● **What is needed**: Render every line of the rows below as a Markdown table with the columns Number and Line, numbering each line in order and skipping blank lines.
_ _ _ _ _ _ _
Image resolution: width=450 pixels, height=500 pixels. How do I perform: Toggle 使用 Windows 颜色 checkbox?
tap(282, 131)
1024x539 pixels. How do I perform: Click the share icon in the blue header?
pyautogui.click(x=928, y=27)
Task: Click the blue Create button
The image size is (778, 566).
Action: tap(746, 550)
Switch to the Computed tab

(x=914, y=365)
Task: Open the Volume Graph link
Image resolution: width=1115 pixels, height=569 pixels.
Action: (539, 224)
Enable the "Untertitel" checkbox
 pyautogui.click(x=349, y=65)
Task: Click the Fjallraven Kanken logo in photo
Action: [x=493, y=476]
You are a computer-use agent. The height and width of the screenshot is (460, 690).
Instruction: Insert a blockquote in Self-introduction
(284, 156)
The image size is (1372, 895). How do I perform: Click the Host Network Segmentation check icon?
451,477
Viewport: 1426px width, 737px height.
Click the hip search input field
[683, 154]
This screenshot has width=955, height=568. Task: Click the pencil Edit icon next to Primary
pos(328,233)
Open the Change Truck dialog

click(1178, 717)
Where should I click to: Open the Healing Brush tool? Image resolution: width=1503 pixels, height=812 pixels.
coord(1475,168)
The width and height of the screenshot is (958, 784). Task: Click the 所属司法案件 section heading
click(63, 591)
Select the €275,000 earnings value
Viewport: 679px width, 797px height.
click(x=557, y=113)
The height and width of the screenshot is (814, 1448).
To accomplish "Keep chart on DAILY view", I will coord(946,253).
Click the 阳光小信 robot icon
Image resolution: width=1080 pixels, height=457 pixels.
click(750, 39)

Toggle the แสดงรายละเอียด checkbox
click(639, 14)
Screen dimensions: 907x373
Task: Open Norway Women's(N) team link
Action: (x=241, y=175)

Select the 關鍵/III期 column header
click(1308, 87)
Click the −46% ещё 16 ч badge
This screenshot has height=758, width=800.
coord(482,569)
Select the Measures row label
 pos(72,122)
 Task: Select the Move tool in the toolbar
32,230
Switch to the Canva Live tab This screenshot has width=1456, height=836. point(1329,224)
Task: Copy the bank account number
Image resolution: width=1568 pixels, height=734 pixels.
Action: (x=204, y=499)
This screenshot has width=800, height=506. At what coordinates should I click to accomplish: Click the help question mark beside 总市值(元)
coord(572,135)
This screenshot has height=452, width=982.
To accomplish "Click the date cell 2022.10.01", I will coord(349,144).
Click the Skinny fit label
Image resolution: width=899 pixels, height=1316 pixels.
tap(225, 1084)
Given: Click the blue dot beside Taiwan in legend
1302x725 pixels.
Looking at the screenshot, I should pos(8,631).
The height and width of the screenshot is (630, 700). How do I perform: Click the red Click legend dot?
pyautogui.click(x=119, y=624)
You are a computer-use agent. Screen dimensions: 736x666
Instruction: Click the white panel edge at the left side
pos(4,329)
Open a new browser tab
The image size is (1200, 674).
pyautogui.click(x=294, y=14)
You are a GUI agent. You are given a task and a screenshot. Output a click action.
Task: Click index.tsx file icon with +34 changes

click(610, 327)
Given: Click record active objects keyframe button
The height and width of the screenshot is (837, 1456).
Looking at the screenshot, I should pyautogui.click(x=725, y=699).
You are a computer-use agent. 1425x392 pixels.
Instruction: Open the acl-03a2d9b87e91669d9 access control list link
_ _ _ _ _ _ _
● **Solution**:
| Number | Line |
|---|---|
| 1 | Image resolution: width=450 pixels, height=500 pixels. How do I perform: Toggle 使用 Windows 颜色 checkbox? |
| 2 | tap(282, 131) |
| 3 | 1024x539 pixels. How do I perform: Click the share icon in the blue header? |
| 4 | pyautogui.click(x=928, y=27) |
| 5 | Task: Click the blue Create button |
| 6 | The image size is (778, 566). |
| 7 | Action: tap(746, 550) |
| 8 | Switch to the Computed tab |
| 9 | (x=914, y=365) |
| 10 | Task: Open the Volume Graph link |
| 11 | Image resolution: width=1115 pixels, height=569 pixels. |
| 12 | Action: (539, 224) |
| 13 | Enable the "Untertitel" checkbox |
| 14 |  pyautogui.click(x=349, y=65) |
| 15 | Task: Click the Fjallraven Kanken logo in photo |
| 16 | Action: [x=493, y=476] |
| 17 | You are a computer-use agent. The height and width of the screenshot is (460, 690). |
| 18 | Instruction: Insert a blockquote in Self-introduction |
| 19 | (284, 156) |
| 20 | The image size is (1372, 895). How do I perform: Click the Host Network Segmentation check icon? |
| 21 | 451,477 |
| 22 | Viewport: 1426px width, 737px height. |
| 23 | Click the hip search input field |
| 24 | [683, 154] |
| 25 | This screenshot has width=955, height=568. Task: Click the pencil Edit icon next to Primary |
| 26 | pos(328,233) |
| 27 | Open the Change Truck dialog |
| 28 | click(1178, 717) |
| 29 | Where should I click to: Open the Healing Brush tool? Image resolution: width=1503 pixels, height=812 pixels. |
| 30 | coord(1475,168) |
| 31 | The width and height of the screenshot is (958, 784). Task: Click the 所属司法案件 section heading |
| 32 | click(63, 591) |
| 33 | Select the €275,000 earnings value |
| 34 | Viewport: 679px width, 797px height. |
| 35 | click(x=557, y=113) |
| 36 | The height and width of the screenshot is (814, 1448). |
| 37 | To accomplish "Keep chart on DAILY view", I will coord(946,253). |
| 38 | Click the 阳光小信 robot icon |
| 39 | Image resolution: width=1080 pixels, height=457 pixels. |
| 40 | click(750, 39) |
| 41 | Toggle the แสดงรายละเอียด checkbox |
| 42 | click(639, 14) |
| 43 | Screen dimensions: 907x373 |
| 44 | Task: Open Norway Women's(N) team link |
| 45 | Action: (x=241, y=175) |
| 46 | Select the 關鍵/III期 column header |
| 47 | click(1308, 87) |
| 48 | Click the −46% ещё 16 ч badge |
| 49 | This screenshot has height=758, width=800. |
| 50 | coord(482,569) |
| 51 | Select the Measures row label |
| 52 |  pos(72,122) |
| 53 |  Task: Select the Move tool in the toolbar |
| 54 | 32,230 |
| 55 | Switch to the Canva Live tab This screenshot has width=1456, height=836. point(1329,224) |
| 56 | Task: Copy the bank account number |
| 57 | Image resolution: width=1568 pixels, height=734 pixels. |
| 58 | Action: (x=204, y=499) |
| 59 | This screenshot has width=800, height=506. At what coordinates should I click to accomplish: Click the help question mark beside 总市值(元) |
| 60 | coord(572,135) |
| 61 | This screenshot has height=452, width=982. |
| 62 | To accomplish "Click the date cell 2022.10.01", I will coord(349,144). |
| 63 | Click the Skinny fit label |
| 64 | Image resolution: width=899 pixels, height=1316 pixels. |
| 65 | tap(225, 1084) |
| 66 | Given: Click the blue dot beside Taiwan in legend |
| 67 | 1302x725 pixels. |
| 68 | Looking at the screenshot, I should pos(8,631). |
| 69 | The height and width of the screenshot is (630, 700). How do I perform: Click the red Click legend dot? |
| 70 | pyautogui.click(x=119, y=624) |
| 71 | You are a computer-use agent. Screen dimensions: 736x666 |
| 72 | Instruction: Click the white panel edge at the left side |
| 73 | pos(4,329) |
| 74 | Open a new browser tab |
| 75 | The image size is (1200, 674). |
| 76 | pyautogui.click(x=294, y=14) |
| 77 | You are a GUI agent. You are given a task and a screenshot. Output a click action. |
| 78 | Task: Click index.tsx file icon with +34 changes |
| 79 | click(610, 327) |
| 80 | Given: Click record active objects keyframe button |
| 81 | The height and width of the screenshot is (837, 1456). |
| 82 | Looking at the screenshot, I should pyautogui.click(x=725, y=699). |
| 83 | You are a computer-use agent. 1425x392 pixels. |
| 84 | Instruction: Open the acl-03a2d9b87e91669d9 access control list link |